* REQUIREMENT *
State the count of lines below featuring the word "button", and write nothing further.

=== Section Start ===

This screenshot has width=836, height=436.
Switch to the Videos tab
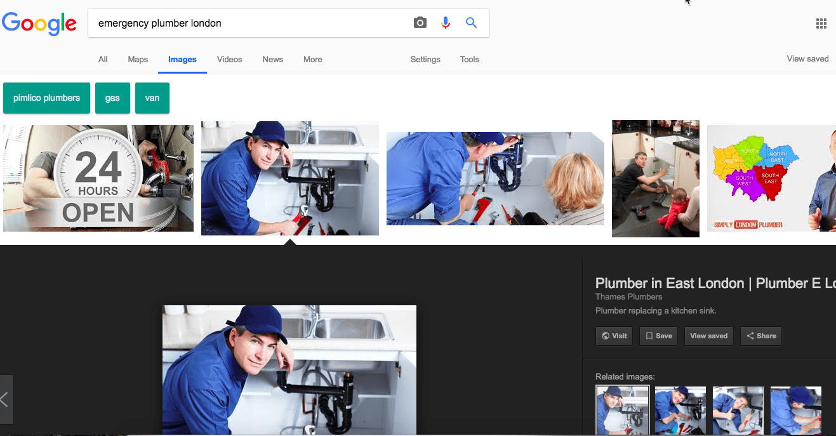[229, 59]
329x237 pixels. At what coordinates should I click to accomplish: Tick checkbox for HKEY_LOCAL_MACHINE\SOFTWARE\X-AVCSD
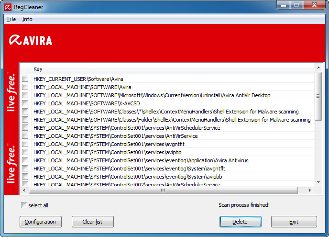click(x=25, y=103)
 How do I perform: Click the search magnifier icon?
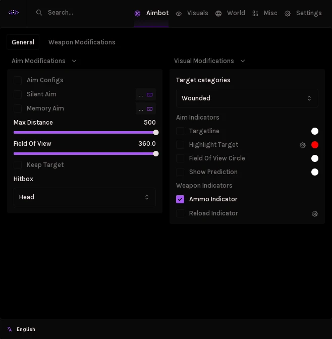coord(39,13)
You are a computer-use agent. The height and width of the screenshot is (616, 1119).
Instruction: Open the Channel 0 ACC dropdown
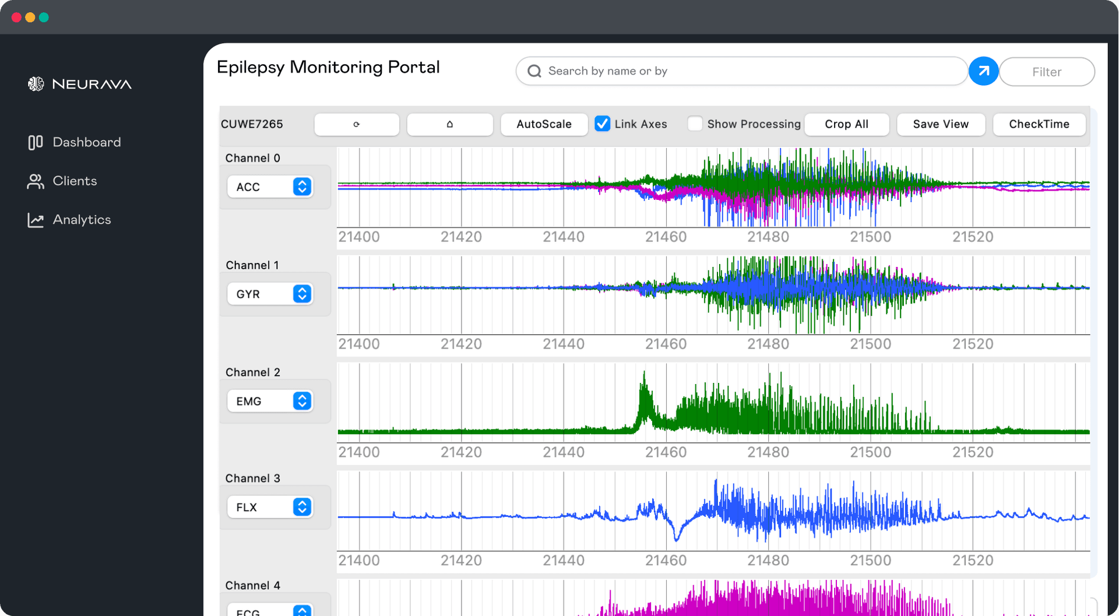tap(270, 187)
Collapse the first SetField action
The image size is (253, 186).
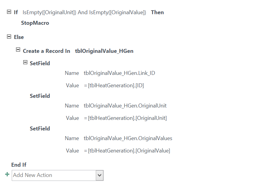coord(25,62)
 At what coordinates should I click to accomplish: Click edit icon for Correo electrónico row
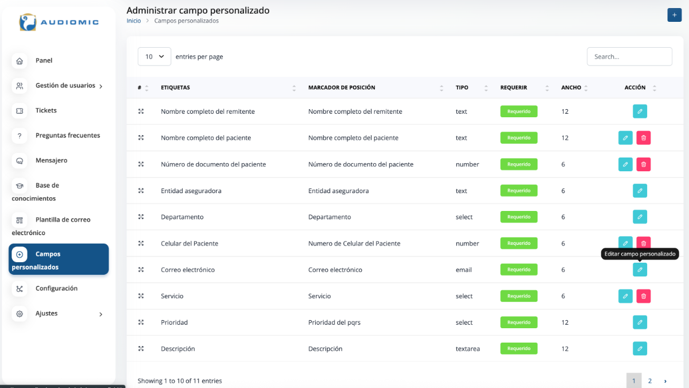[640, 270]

=== Section End ===
=== Section Start ===

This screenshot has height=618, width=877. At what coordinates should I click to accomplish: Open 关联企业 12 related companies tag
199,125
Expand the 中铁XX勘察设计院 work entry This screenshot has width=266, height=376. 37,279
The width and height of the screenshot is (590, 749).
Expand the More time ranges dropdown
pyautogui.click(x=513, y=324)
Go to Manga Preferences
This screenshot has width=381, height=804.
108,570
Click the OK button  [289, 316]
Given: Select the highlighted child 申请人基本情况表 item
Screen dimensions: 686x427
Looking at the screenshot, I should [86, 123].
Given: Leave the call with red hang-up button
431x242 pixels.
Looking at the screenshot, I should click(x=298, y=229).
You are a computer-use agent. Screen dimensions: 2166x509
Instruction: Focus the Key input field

=== Section End ===

* RESPONSE *
2